Labels: Blogs Vs. Print, Chasing Ray, Critical Mass, Does Print Matter?
2 Comments:
Seems like nobody is kerfuffling on the same points. That original controversial poster says most (not all) book bloggers don't do original material every day, which is true based on my totally unscientific survey. I didn't take that observation to mean that book blogging in its entirety is useless or that all blog reviews are lower caliber...my experience is that there are a lot of crappy book reviews by amateurs, but the blog reviews by pros (determined by technical qualifications, professionalism, and/or experience) stand head and shoulders above most of the print reviews. Seems like many of the reactions I've read group all the book bloggers into a single entity. I guess if I were a blog reviewer myself, I'd worry about being lumped in with the posers and wannabes.
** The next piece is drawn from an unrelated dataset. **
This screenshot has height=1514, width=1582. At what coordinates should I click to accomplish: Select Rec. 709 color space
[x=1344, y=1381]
You true blue-ers should let your work speak for itself and resist the temptation to defend your work. The best rebuttal would be continued fine blogging...
Thanks for the kind words Betsy - much appreciated.
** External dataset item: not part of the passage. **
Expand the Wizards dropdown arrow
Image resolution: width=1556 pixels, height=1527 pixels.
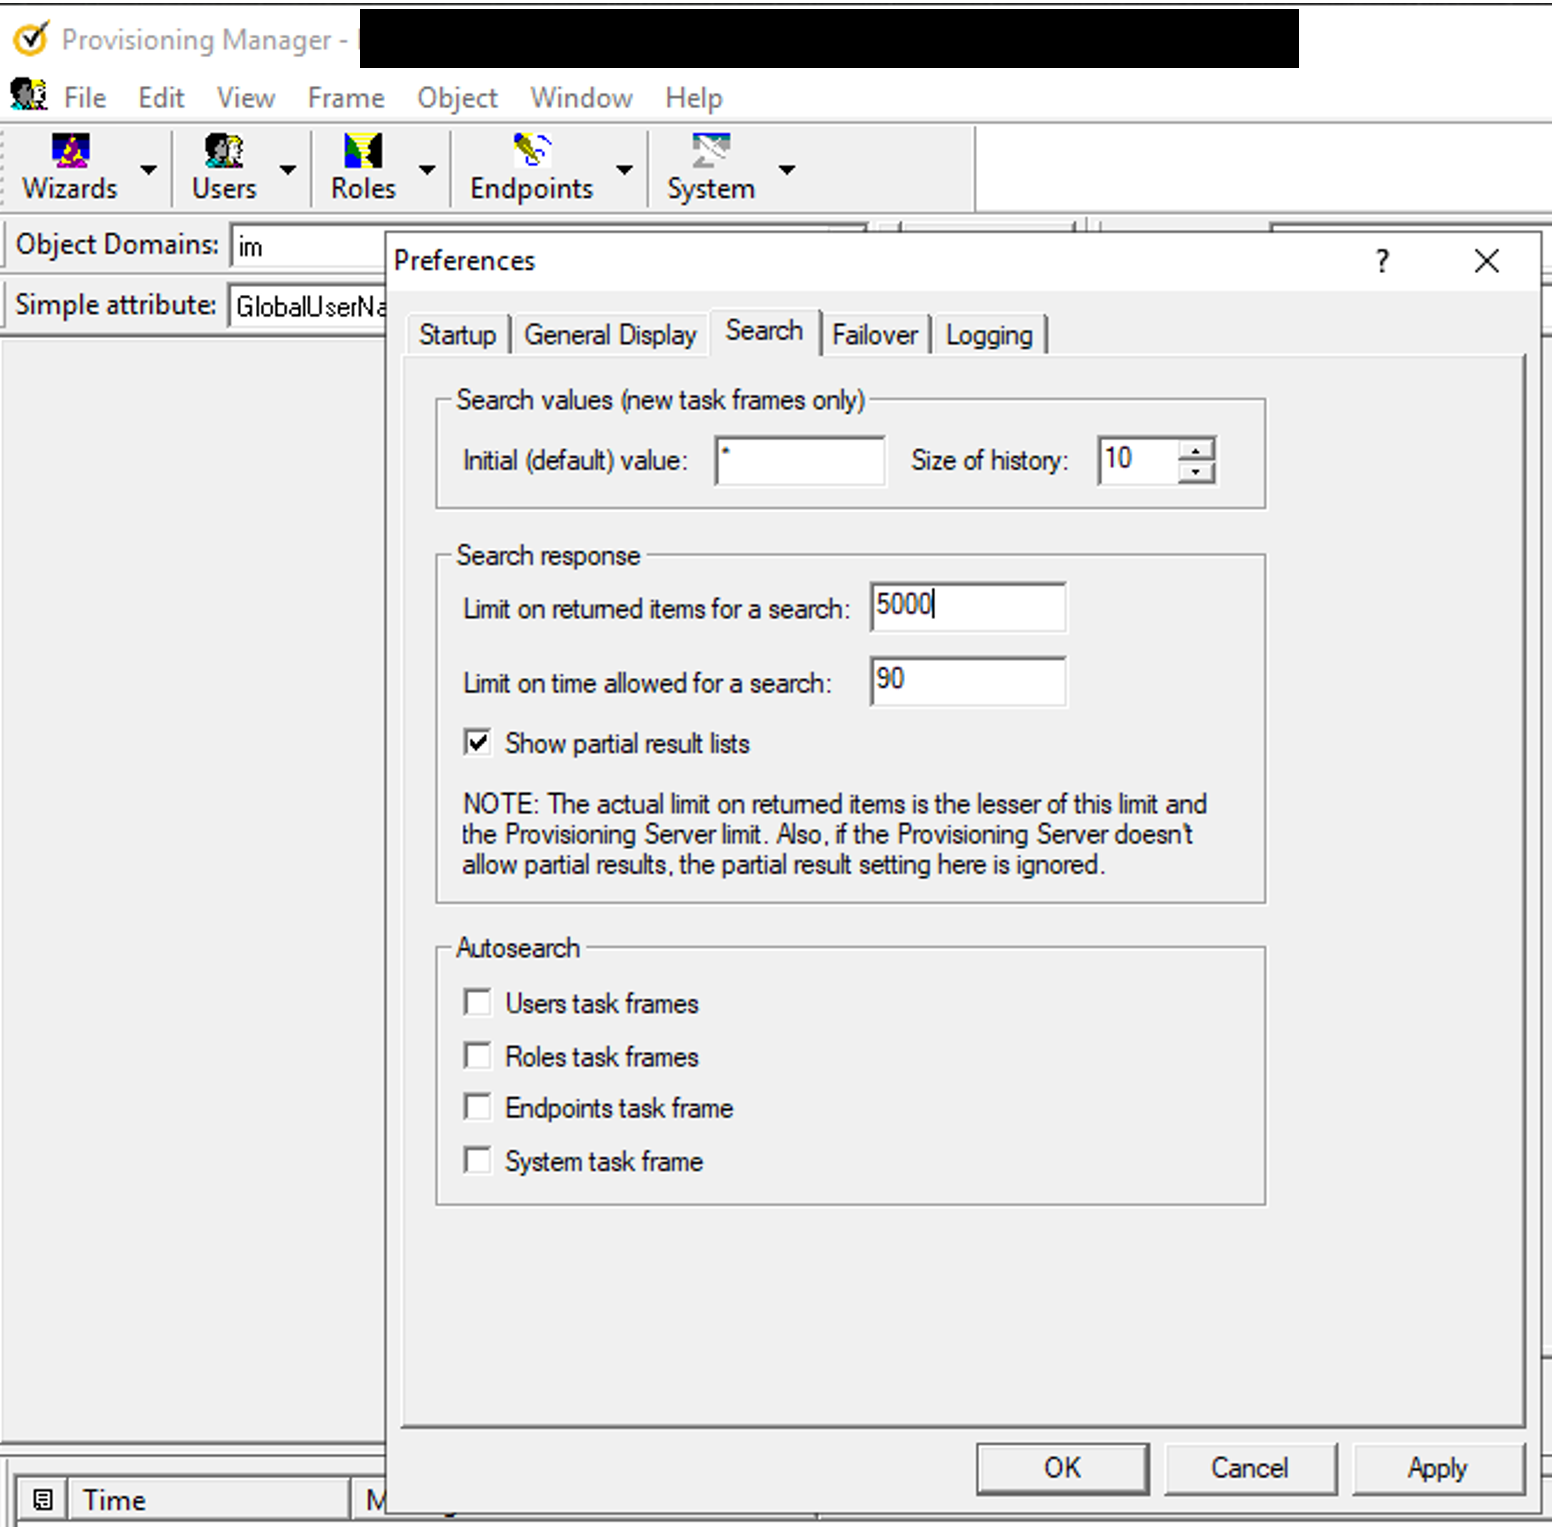coord(149,170)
And anonymous, what bothers me about the whole "conflict" is that most (if not all) of the anti-lit blogging comments are always general - they never say a specific blog is pointless, or silly, they always frame their comments as applying to the entire lit blogosphere.
Honestly, I've been told since elementary school that as long as I do my best, I will be appreciated for that alone. But every now again you have to kick back at the ones trying to tear you down (whether they are aiming disparaging comments at your profession, hobby, sex, ethnicity, etc).
Every so often, you have to let them know that what they say is wrong.